Webseite: https://across-nations.de/projekte/for-the-time-being/

Deutschland 2023
Regie: Nele Dehnenkamp
Buch: Nele Dehnenkamp

Länge: 90 Minuten
Verleih: Across Nations Filmverleih
Kinostart: 18. April 2024

FILMKRITIK:

Es ist ein Gefängnisraum, in dem Michelle heiratet – ihren Jugendfreund Jermaine. Der verbüßt im Hochsicherheitsgefängnis Sing Sing in der Nähe von New York eine 22-jährige Haftstrafe wegen Mordes. Er hat aber immer seine Unschuld beteuert. Michelle träumt von einem gemeinsamen Leben, ihr bleiben aber nur kurze Telefonate, Briefe und seltene Besuche im Gefängnis. Ein idyllisches Familienleben, wie jeder es sich vorstellt, gibt es für ihre Familie nicht. Aber sie hat nie aufgegeben, an Jermaine zu glauben und für seine Freiheit zu kämpfen. Hoffnung kommt auf, als ein neues Beweisstück entdeckt wird.

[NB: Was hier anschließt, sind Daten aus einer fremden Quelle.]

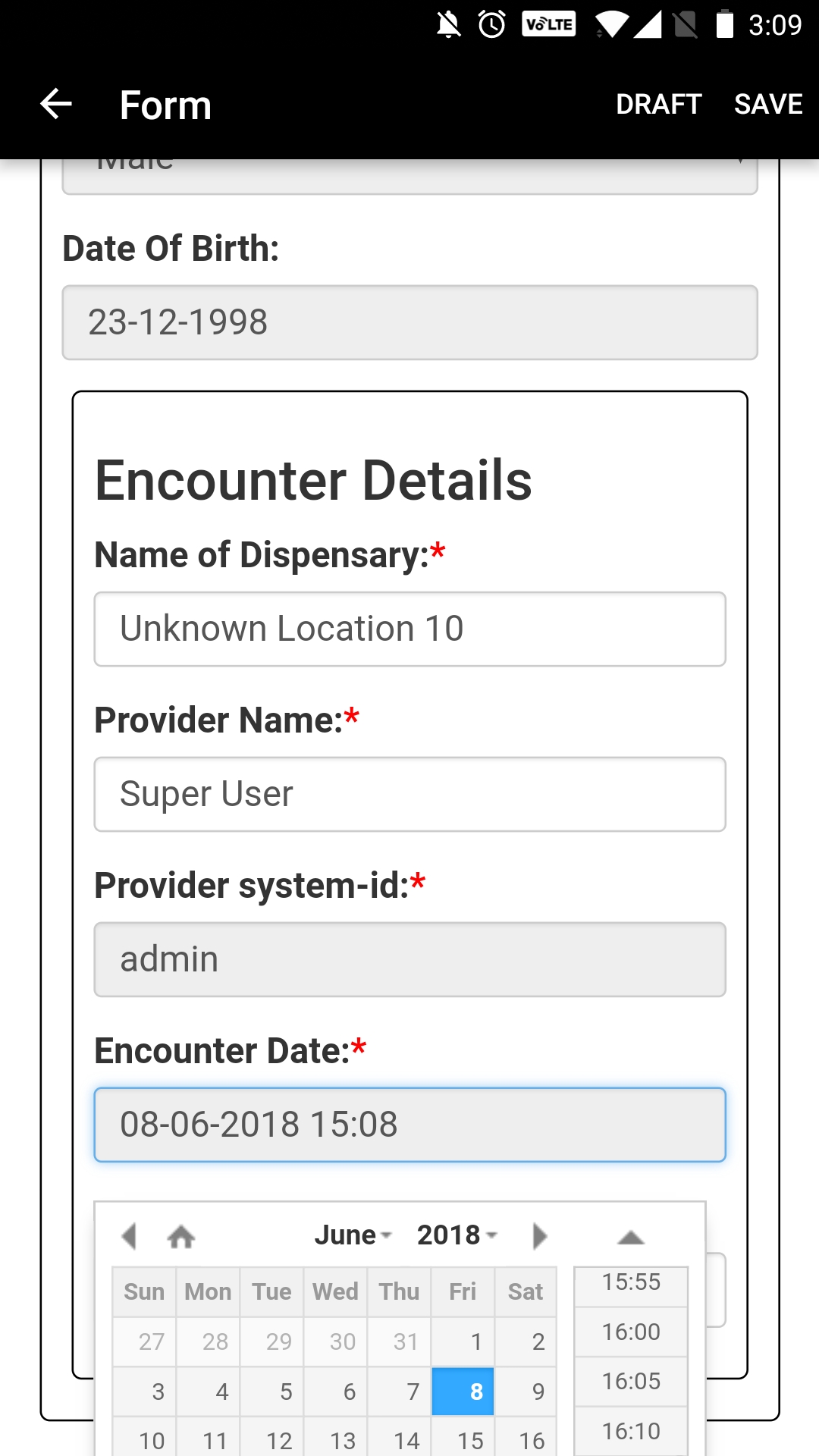This screenshot has width=819, height=1456.
Task: Open the 2018 year dropdown
Action: [457, 1235]
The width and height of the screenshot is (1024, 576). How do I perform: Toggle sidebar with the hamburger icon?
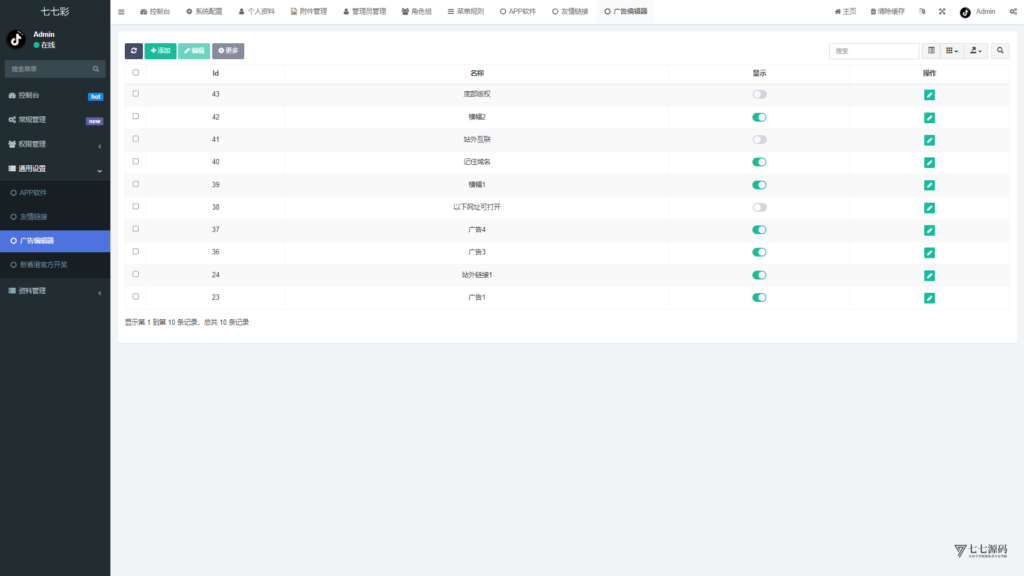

Dokumentationen über die Zustände in amerikanischen Gefängnissen gibt es einige. Auch solche, die sich mit dem Kampf um die Freiheit zu Unrecht Verurteilter befassen. Aber der Fokus liegt hier immer auf den Männern hinter Gittern bzw. den Anwälten, die sich um ihre Freilassung bemühen. Die Autorin und Regisseurin Nele Dehnenkamp wählte jedoch einen anderen Ansatz. Sie interessierte sich dafür, was es mit den Angehörigen macht, wenn der Vater und Ehemann im Gefängnis sitzt und die Hoffnung, jemals ein normales Familienleben führen zu können, mehr und mehr schwindet.

Über eine Dekade hinweg hat sie das Leben von Michelle und ihren Kindern Paul und Kaylea verfolgt, zeigt sie in ihrem Leben, mit ihren Hoffnungen, in den Momenten, in denen diese schwindet. Die Zeit vergeht, und das ist das eigentlich Bedrückende an „For the Time Being“. Denn je länger es sich zieht, desto weniger ist das Familienidyll, das sich Michelle wünscht, noch realisierbar. Die Jahre, die vergangen sind, sind Jahre, die niemals zurückkommen. Auch wenn Jermaine freikommt, wird nichts sein, wie es war, oder wie es hätte sein sollen. Der Film ist darum auch eine Anklage an das amerikanische Justizsystem, das Schwarze regelmäßig benachteiligt. Obwohl sie eine Minderheit in der Bevölkerung darstellen, sind sie eine Majorität hinter Gittern. Es ist systemischer Rassismus, der hier am Werk ist.

Und dem fallen eben nicht nur Schuldige, sondern auch Unschuldige zum Opfer. Das zeigt Dehnenkamp auf, ohne das System direkt anzugreifen. Es geschieht durch die Worte und Taten von Michelle und ihrer Familie. Michelle erklärt, dass es reicht, dass man einer Straftat bezichtigt wird – und man wird für (fast) immer weggeschlossen. Fragwürdige Zeugenaussagen, nichtige Beweise – am Ende zählt auch und besonders die Hautfarbe.

„For the Time Being“ ist eine eindrucksvolle, zum Nachdenken anregende Dokumentation, die die Passion der Regisseurin spüren lässt, die sich über Jahre hinweg diesem Projekt verschrieben hat.